Requirement: Begin at the line containing "The image size" and retype each line through the end of the records exactly. Include nothing else and no pictures.

[Stored data entries]
- - - - -

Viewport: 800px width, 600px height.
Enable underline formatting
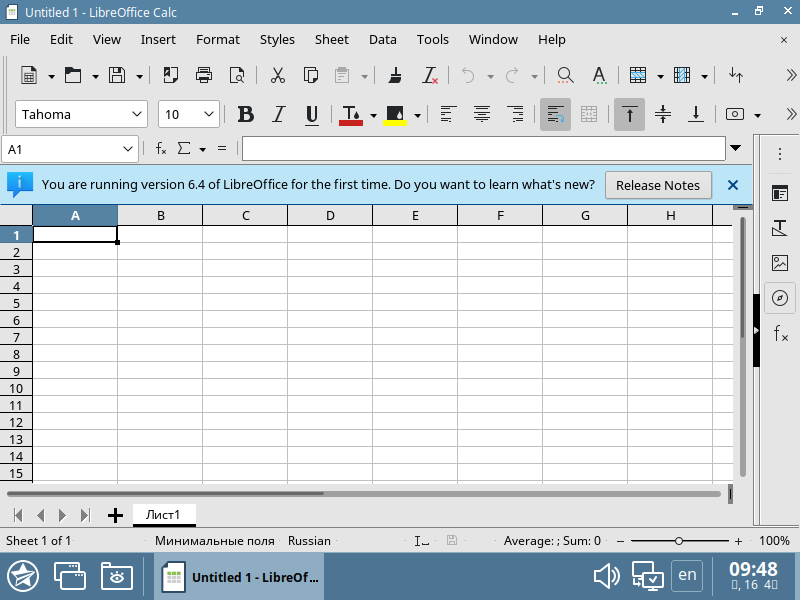pyautogui.click(x=311, y=114)
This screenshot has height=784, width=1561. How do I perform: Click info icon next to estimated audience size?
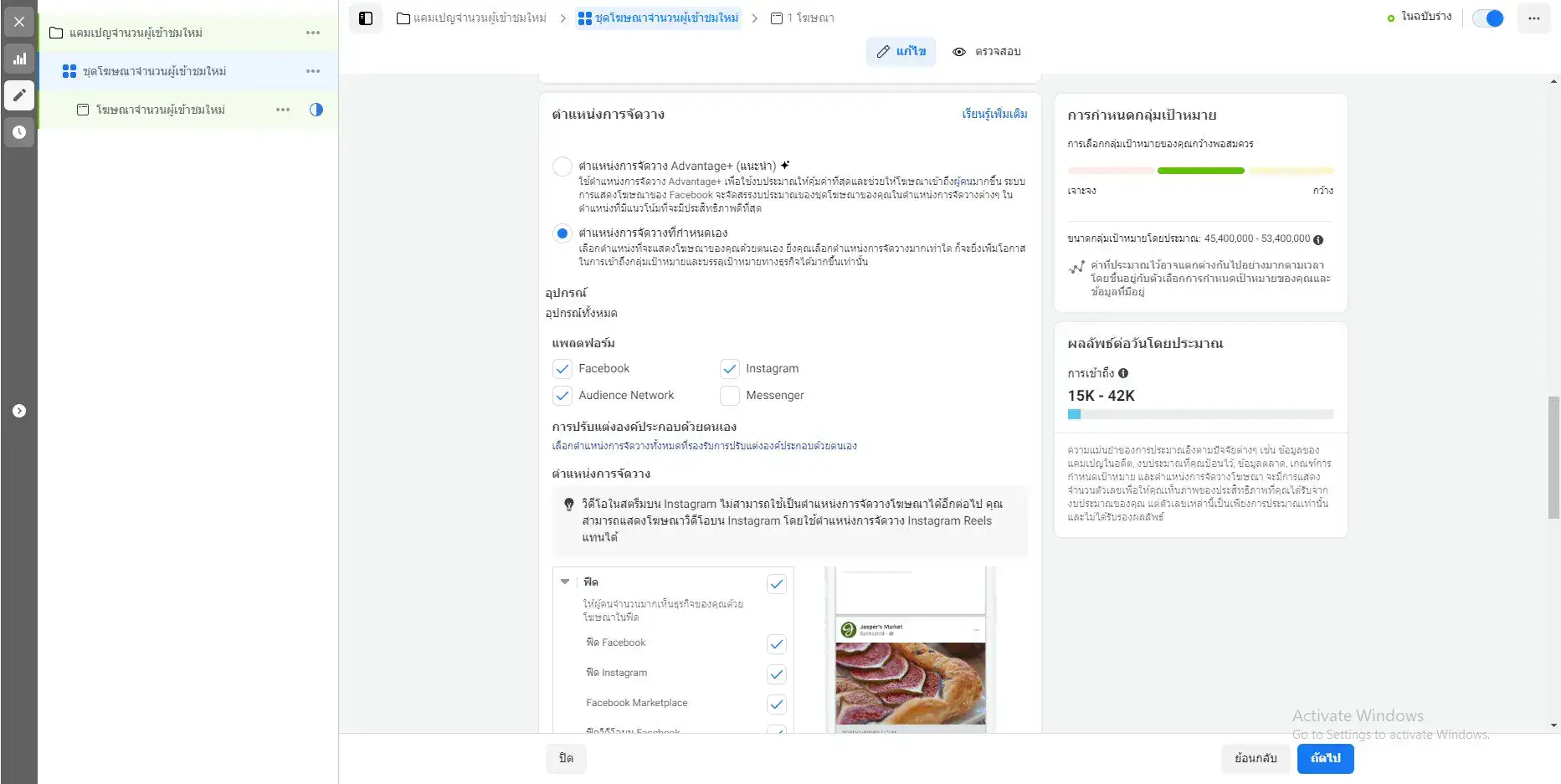click(1318, 240)
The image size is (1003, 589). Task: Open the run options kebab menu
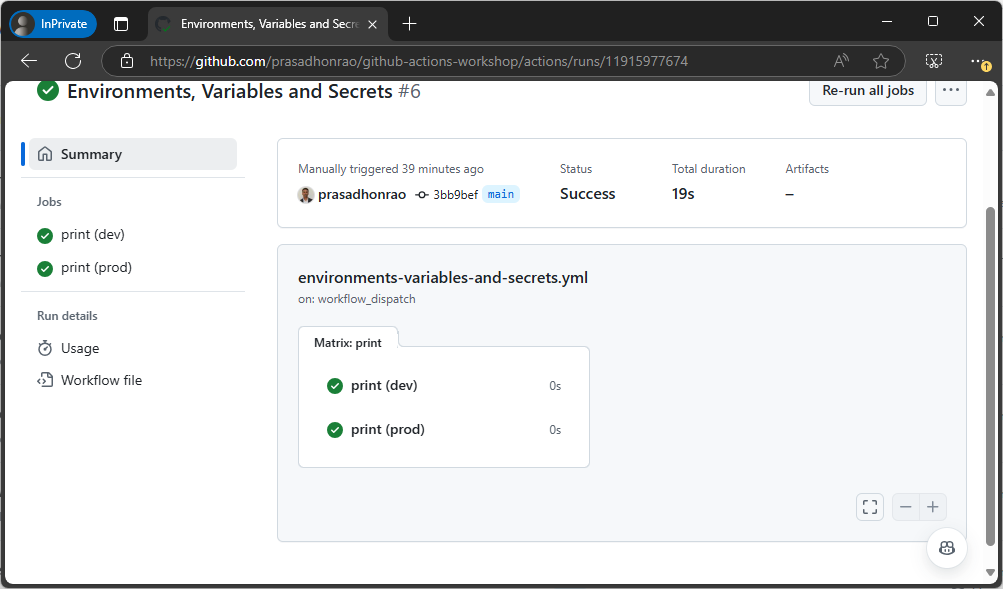949,90
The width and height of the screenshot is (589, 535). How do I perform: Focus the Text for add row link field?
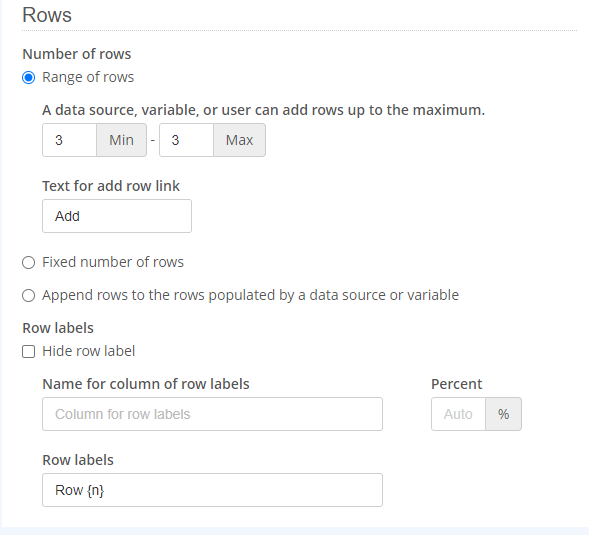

- - - - -

Expected output:
The image size is (1003, 589). Task: Open the run options kebab menu
949,90
The width and height of the screenshot is (589, 535). How do I perform: Focus the Text for add row link field?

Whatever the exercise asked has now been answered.